WORK ORDER: For each line of the material, check for the string "blue"; then state how many lines had it, giving only the number.
--- START ---
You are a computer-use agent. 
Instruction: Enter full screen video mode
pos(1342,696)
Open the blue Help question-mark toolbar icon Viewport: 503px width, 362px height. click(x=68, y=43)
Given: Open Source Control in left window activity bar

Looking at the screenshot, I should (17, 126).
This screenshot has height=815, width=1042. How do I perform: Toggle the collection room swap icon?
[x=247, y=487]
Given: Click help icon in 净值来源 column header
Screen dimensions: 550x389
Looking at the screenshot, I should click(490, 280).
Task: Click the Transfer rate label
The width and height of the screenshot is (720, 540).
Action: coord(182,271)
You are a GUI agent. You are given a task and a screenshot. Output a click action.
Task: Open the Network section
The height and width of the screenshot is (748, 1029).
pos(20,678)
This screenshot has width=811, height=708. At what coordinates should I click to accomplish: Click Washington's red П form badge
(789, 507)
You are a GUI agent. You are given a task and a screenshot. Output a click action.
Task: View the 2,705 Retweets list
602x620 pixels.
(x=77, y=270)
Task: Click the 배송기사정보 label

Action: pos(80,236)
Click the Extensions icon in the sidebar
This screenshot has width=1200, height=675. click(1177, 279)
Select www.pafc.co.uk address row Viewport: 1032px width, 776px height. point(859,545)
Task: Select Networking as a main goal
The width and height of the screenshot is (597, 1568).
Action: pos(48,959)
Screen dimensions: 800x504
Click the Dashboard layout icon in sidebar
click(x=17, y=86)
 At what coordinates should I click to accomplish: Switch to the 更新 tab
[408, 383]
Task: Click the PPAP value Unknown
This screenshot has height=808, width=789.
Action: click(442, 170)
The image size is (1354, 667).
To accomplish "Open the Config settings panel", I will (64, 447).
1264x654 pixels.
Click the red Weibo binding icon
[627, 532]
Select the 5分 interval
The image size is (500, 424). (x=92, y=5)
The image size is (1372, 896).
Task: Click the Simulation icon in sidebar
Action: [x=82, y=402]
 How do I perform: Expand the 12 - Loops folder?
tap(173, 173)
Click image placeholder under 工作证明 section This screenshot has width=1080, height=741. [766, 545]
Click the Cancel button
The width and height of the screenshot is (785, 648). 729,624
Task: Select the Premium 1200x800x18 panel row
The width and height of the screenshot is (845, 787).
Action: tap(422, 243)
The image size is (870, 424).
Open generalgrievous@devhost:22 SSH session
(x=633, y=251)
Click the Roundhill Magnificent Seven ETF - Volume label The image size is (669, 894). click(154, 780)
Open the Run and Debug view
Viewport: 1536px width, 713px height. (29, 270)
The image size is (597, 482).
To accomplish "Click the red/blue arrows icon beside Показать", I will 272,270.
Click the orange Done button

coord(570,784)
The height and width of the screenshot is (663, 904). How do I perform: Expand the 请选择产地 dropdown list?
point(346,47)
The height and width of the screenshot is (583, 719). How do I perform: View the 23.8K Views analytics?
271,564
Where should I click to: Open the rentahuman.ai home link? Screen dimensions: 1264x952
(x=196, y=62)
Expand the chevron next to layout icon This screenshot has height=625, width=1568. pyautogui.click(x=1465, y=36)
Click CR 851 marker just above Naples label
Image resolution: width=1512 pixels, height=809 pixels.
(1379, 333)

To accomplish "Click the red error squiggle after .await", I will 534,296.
--- END ---
ANSWER SECTION: 2